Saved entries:
"""

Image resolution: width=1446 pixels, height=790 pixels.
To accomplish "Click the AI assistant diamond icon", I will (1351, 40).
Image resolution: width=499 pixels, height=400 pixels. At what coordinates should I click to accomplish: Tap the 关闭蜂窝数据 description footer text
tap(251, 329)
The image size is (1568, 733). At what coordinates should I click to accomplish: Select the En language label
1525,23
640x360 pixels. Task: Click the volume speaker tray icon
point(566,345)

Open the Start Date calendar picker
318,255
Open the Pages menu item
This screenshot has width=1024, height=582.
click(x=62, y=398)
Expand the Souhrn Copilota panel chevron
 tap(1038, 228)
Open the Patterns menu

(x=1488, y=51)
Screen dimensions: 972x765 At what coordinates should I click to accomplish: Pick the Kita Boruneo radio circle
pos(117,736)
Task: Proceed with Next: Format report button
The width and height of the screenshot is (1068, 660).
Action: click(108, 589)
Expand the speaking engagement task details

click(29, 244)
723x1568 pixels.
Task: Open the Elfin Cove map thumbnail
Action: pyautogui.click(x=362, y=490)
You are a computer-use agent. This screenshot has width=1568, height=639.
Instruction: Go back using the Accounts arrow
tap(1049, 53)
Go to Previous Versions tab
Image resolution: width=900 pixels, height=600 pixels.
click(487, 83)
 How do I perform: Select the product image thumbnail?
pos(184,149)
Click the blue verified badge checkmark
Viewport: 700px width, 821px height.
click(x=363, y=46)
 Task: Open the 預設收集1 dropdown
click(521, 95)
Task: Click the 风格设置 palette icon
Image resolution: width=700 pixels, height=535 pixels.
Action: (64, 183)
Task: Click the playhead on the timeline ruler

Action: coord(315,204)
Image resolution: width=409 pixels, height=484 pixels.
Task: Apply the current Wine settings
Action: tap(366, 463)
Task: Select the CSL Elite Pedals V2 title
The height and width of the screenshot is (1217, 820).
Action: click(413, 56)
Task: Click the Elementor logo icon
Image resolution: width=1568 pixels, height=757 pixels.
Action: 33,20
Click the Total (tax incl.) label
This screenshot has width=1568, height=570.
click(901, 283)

"""

→ **Exercise goal**
Output, and output only, the lines from the one containing "Task: Select the CSL Elite Pedals V2 title" through the last line of the data above.

→ **Output**
Task: Select the CSL Elite Pedals V2 title
The height and width of the screenshot is (1217, 820).
Action: click(413, 56)
Task: Click the Elementor logo icon
Image resolution: width=1568 pixels, height=757 pixels.
Action: 33,20
Click the Total (tax incl.) label
This screenshot has width=1568, height=570.
click(901, 283)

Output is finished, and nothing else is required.